Employer Confidence Ticks Up in November
BOSTON — Business confidence in Massachusetts recovered slightly during November amid a swirl of contradictory economic indicators ranging from agitated financial markets to international trade tensions to steady-but-slowing growth in the Bay State. The Associated Industries of Massachusetts (AIM) Business Confidence Index gained 0.6 points to 61.6 in November, ending a three-month slide that brought confidence to its lowest level in more than a year. The November reading was one point lower than in November 2017 and 2.5 points lower than at the beginning of the year. Increased optimism about the state and national economies balanced employer concerns about their own operations and hiring plans during November. The reading remained well within optimistic territory, but employers also clearly see risk on the horizon. The constituent indicators that make up the overall Business Confidence Index were mixed during November. The Massachusetts Index assessing business conditions within the Commonwealth rose 2.4 points to 67.1, leaving it 1.9 points higher than in November 2017. The U.S. Index gained 2.1 points to 63.7, up 1.5 points from a year earlier. The Company Index measuring employer assessments of their own operations dropped 0.4 points to 59.2, down 3.1 points year-to-year. The Employment Index slid 3.8 points for the month while the Sales Index was up 2.3 points. The Current Index, which assesses overall business conditions at the time of the survey, fell 0.7 points last month to 62.6 and 0.8 points for the year. The Future Index, measuring expectations for six months out, gained 2.1 points for the month and lost 1.1 points for the year.

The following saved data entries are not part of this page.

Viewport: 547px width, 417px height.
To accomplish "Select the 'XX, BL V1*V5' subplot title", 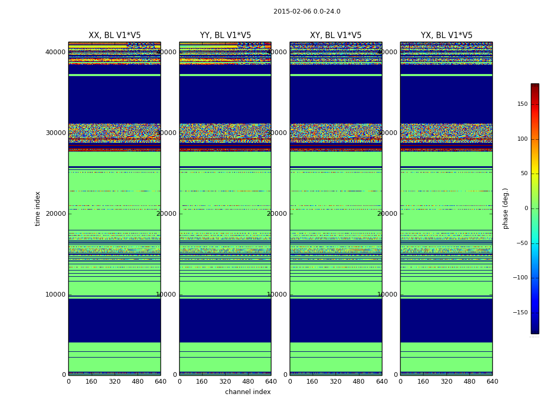I will pyautogui.click(x=115, y=35).
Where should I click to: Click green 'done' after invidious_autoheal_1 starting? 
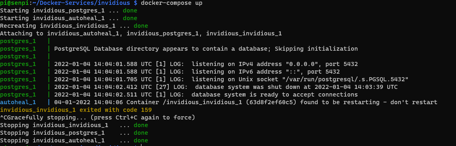click(130, 19)
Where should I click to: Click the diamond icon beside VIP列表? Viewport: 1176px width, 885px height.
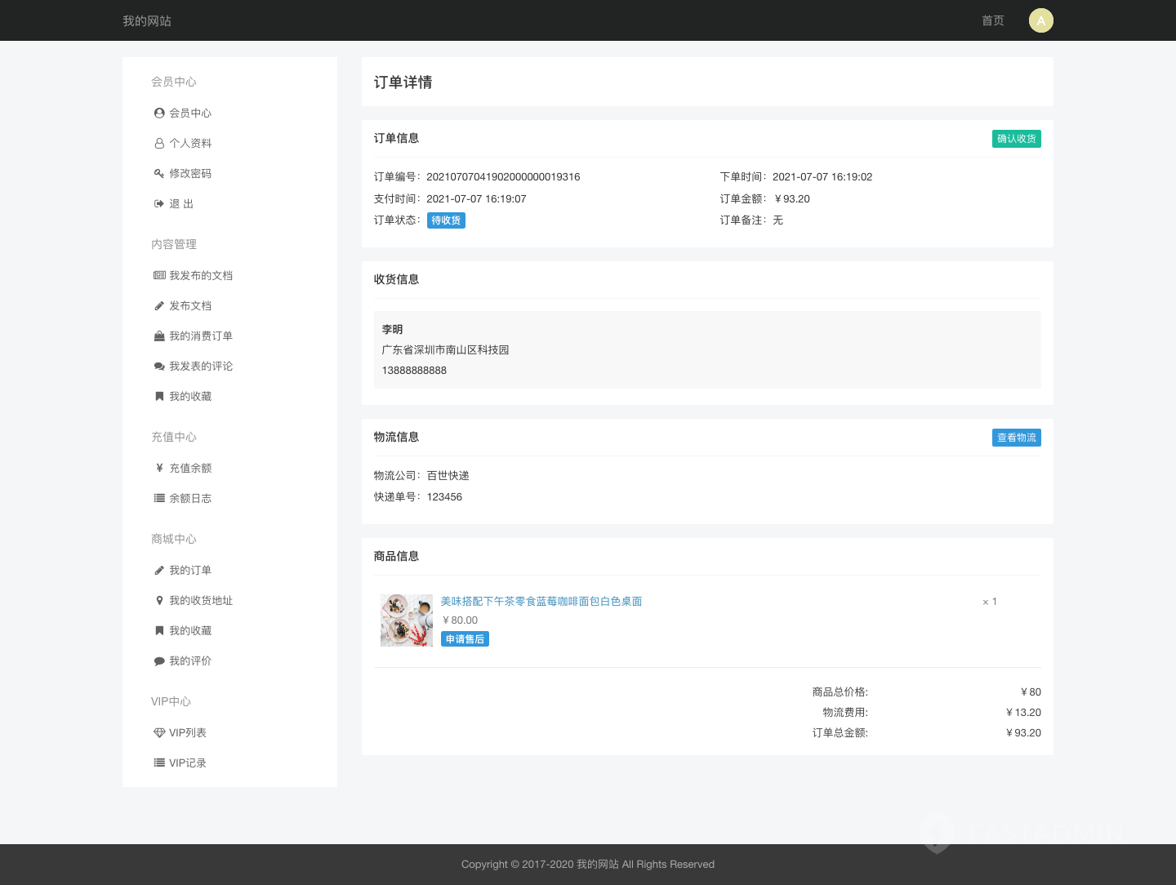(159, 732)
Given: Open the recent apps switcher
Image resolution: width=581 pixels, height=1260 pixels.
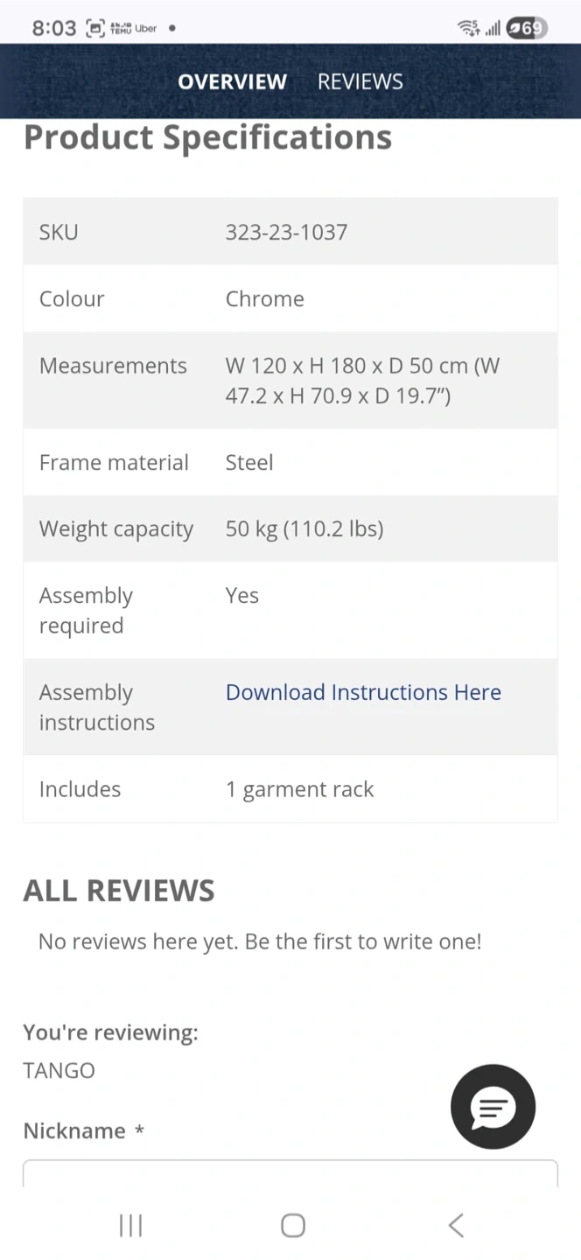Looking at the screenshot, I should point(130,1225).
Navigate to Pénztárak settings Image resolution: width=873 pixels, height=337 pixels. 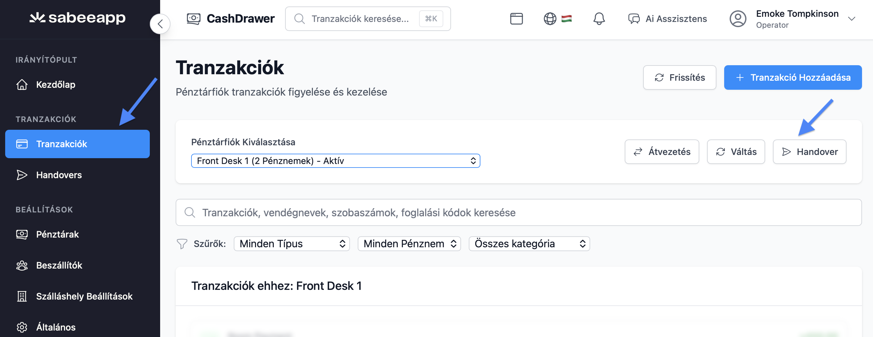[x=57, y=234]
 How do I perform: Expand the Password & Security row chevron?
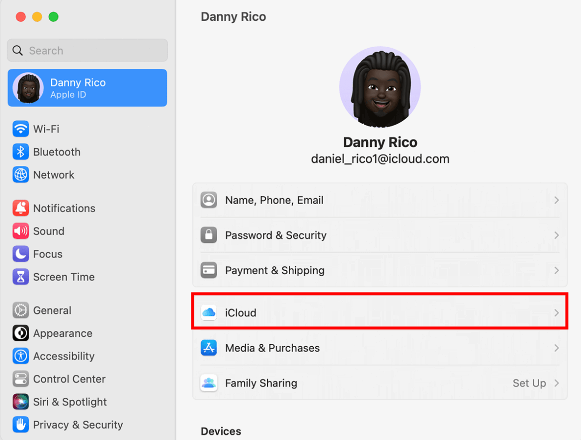click(557, 235)
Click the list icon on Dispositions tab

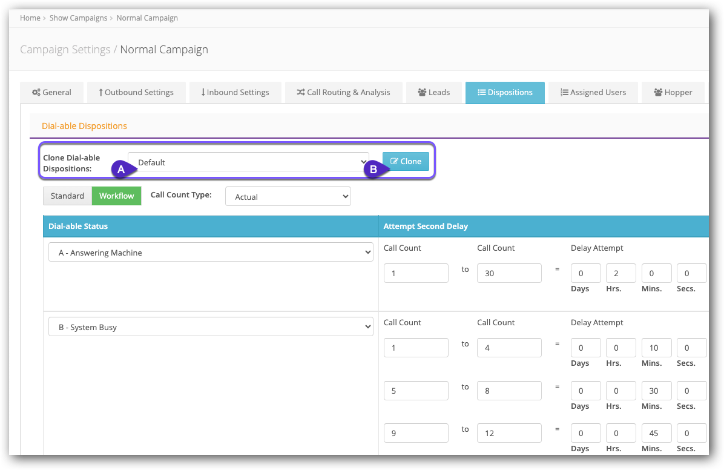481,93
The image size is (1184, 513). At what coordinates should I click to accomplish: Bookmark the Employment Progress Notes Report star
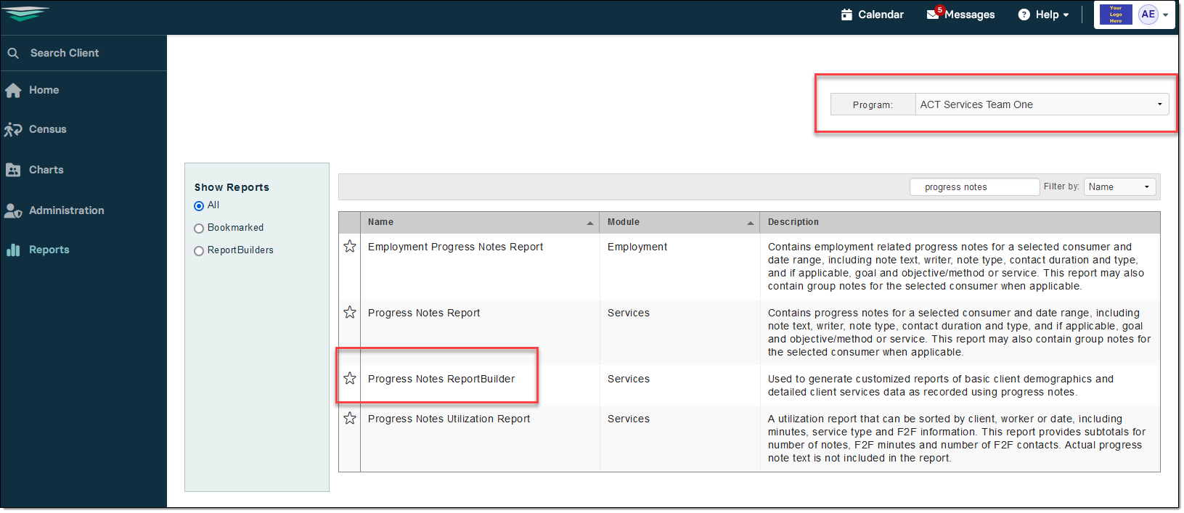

Nexamp Expands Access to Solar Power in Western Mass.
BOSTON — Nexamp Inc. and HCG are working together to promote community solar projects totaling more than 21 megawatts across Western Mass., enough to power approximately 4,000 homes. The solar arrays provide the opportunity for residents, businesses, and municipalities to save hundreds, if not thousands, of dollars on their annual electricity bills while supporting local, renewable electricity. The collaborative effort is known as Hampshire Renewables. Hundreds of local residents, nonprofits, and small businesses have already signed up through the Hampshire Renewables website or with HCG or Nexamp representatives. Customers who subscribe to Nexamp’s community solar projects through Hampshire Renewables will realize a guaranteed 15% discount on electricity from the solar projects delivered to their National Grid or Eversource utility bills. In Eversource/WMECo territory, projects are located in Amherst, Whately, Plainfield, and Hadley (Nexamp’s third project in Hadley). In National Grid territory, project locations include Palmer, Wales, Granby, Oakham, Winchendon, and Charlton (Nexamp’s third project in Charlton). Anyone interested in participating should visit hcg-ma.org/hampshire-renewables.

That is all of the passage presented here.